Dr. Falk: Beautiful photomicrographs. So, does anybody have follow-up on this patient?
Richard Glassock, MD, Professor Emeritus, David Geffen School of Medicine at UCLA: I can give you a little more detail on the patient if you’d like. This patient arrived at Los Angeles International Airport on a gurney having been sent from an unnamed foreign country for a consultation at our hospital. There was no prearranged warning of his arrival, so he was transported to our emergency room, where we saw him first. Rather than doing all of the laboratory tests that Sharon suggested, which I believe is quite appropriate, we performed a renal biopsy as quickly as we could because of the feeling that it was unexplained acute renal failure. In fact, the diagnosis of calcium oxalate nephrotoxicity was not made before the renal biopsy. However, after Dr. Cohen told us that the biopsy was full of calcium oxalate crystals, we went back and asked this middle-aged man and his wife for some additional history. He told us that he had been feeling ill for a few days. He went to his local druggist, who gave him a tonic that he began to take. He then did feel a little bit better and then felt worse, so he took more of the tonic. He then felt even worse, took more of the tonic, and then got really sick. This was over about a 4 or 5-d period. He brought in the bottle of tonic. He had two bottles left, 8 oz each. Each of them contained 30% ethylene glycol, which was apparently a common diluent for certain tonic preparations available in his country. So we did not know at the time the biopsy was done that he had consumed any ethylene glycol, but we certainly found out soon after the pathologist told us the answer.
Arthur Cohen, MD, Professor of Pathology, David Geffen School of Medicine at UCLA: When the biopsy was seen and it was clear that this was a severe acute tubulointerstitial disease with a lot of oxalate, I remember asking Dick, well the only two things that I could think of that could do this would be ethylene glycol toxicity or methoxyflurane anesthesia (15), which I believe by that time had been banned in the United States, but I knew that he had come from another country, and I knew that he had had some sort of urological procedure. I think he had cystoscopy and clearly had to have been anesthetized for that. He did not receive methoxyflurane, so by default, this just had to be, from my point of view, ethylene glycol toxicity.
Dr.

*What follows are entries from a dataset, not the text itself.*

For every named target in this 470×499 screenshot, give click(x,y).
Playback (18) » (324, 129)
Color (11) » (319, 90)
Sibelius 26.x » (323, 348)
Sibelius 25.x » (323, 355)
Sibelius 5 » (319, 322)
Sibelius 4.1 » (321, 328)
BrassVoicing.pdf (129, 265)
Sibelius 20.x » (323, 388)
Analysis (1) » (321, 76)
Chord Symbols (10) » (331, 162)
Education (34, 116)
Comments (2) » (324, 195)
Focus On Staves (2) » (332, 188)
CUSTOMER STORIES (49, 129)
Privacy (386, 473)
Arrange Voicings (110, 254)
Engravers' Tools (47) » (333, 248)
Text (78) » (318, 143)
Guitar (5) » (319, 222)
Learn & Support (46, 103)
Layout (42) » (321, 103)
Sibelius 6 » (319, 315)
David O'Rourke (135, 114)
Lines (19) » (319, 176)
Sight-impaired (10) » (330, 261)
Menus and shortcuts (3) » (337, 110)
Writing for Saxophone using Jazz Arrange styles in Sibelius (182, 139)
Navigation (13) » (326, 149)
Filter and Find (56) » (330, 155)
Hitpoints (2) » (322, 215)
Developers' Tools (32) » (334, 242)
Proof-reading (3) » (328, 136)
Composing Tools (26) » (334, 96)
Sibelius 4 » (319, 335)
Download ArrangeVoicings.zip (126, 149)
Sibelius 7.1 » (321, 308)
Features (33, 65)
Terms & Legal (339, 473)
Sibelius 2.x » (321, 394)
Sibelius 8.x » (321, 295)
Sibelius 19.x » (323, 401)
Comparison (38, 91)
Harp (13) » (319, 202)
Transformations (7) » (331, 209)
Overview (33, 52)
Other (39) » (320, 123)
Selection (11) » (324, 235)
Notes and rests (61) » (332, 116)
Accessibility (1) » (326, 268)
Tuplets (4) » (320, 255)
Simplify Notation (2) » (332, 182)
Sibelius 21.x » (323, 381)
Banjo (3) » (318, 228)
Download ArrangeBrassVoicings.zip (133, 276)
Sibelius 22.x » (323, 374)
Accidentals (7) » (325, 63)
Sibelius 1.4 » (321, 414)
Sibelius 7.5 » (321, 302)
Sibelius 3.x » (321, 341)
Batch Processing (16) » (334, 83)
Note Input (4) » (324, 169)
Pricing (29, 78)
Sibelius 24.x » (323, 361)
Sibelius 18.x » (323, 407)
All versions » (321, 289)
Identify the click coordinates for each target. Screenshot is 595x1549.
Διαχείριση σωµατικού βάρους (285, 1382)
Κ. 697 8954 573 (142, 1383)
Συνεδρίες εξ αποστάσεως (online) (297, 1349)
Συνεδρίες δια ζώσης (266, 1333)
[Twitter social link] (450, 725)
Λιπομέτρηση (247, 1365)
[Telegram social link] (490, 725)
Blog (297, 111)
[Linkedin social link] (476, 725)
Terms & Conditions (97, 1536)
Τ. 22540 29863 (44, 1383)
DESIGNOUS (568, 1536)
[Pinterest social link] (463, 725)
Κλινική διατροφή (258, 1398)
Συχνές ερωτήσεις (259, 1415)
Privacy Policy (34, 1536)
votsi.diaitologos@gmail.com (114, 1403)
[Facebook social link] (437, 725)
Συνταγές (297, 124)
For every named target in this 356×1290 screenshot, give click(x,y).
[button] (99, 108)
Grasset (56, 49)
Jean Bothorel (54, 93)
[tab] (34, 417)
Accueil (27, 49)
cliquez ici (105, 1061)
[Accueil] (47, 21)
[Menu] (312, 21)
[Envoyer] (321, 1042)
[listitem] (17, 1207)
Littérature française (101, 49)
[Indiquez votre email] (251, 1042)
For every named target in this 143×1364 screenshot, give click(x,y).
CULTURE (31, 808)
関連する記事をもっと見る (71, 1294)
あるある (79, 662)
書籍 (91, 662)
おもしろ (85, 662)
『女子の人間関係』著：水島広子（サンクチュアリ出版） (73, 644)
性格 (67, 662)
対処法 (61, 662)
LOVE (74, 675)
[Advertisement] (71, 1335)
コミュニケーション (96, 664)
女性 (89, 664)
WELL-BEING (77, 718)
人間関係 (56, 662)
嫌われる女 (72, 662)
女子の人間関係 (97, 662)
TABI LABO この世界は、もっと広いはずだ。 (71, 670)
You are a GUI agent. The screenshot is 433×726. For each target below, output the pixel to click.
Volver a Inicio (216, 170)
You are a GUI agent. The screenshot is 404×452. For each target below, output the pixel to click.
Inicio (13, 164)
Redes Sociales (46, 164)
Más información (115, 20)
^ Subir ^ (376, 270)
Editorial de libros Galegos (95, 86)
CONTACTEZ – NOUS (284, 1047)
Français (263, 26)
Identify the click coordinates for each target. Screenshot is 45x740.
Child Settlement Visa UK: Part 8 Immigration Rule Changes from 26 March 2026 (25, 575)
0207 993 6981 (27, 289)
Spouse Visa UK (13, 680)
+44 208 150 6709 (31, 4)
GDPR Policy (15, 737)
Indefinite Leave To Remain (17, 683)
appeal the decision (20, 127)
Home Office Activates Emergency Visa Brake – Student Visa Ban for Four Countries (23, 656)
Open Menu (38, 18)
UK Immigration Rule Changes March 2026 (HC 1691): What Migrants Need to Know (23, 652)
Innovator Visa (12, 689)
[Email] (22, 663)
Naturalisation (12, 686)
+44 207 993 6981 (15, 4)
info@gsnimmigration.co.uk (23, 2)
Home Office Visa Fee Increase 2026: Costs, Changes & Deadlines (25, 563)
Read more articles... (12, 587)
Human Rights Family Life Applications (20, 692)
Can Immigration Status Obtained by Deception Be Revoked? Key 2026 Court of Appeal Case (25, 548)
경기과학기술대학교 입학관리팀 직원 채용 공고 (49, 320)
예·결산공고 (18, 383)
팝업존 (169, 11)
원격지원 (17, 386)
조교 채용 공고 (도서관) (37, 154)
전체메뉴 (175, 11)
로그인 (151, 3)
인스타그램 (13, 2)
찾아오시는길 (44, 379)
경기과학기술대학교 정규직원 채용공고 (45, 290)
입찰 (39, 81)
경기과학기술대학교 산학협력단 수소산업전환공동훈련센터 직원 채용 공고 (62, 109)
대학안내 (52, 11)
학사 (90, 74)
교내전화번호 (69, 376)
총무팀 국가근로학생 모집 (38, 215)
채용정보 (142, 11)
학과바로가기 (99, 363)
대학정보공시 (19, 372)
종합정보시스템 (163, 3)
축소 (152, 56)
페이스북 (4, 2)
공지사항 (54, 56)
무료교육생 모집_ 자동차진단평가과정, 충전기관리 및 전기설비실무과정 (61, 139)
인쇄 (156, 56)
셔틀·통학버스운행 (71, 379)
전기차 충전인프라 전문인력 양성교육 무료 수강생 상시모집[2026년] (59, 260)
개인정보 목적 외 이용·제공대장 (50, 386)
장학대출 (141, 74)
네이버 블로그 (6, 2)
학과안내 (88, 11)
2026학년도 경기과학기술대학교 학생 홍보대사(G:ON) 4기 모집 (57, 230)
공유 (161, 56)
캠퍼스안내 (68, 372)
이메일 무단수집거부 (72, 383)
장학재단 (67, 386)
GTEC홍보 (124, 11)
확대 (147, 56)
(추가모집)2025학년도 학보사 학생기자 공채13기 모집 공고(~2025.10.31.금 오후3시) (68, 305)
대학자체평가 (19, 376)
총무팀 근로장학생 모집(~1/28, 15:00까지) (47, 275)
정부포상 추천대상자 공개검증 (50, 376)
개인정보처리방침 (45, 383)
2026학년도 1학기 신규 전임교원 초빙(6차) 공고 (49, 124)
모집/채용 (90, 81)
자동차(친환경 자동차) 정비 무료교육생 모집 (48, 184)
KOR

Glassock: To follow-up, he was hemodialyzed for about 3 wk, slowly recovered renal function, was discharged when serum creatinine got down to 3, and he went back to his home country.
Figure 1: Light micrograph showing two cores with renal cortex with six glomeruli, an artery, and a relatively well-preserved tubulointerstitial compartment. Magnification ×40, methenamine silver stain.
Figure 2: Light micrograph showing dilated tubules filled with proteinaceous fluid and lined with epithelial cells that show degeneration, necrosis and shedding. Magnification, ×175, periodic acid-Schiff stain.
Figure 3: (A) Renal tubules partially filled with red, proteinaceous material and with hardly recognizable crystals. (B) The same section viewed with polarized light revealing massive accumulation of birefringent crystals. Magnification, ×350 in A, hematoxylin and eosin stain.
Figure 4: Semithin toluidine blue–stained section of plastic-embedded material showing tubular accumulation of oxalate crystals and epithelial cell degeneration. Magnification, ×350.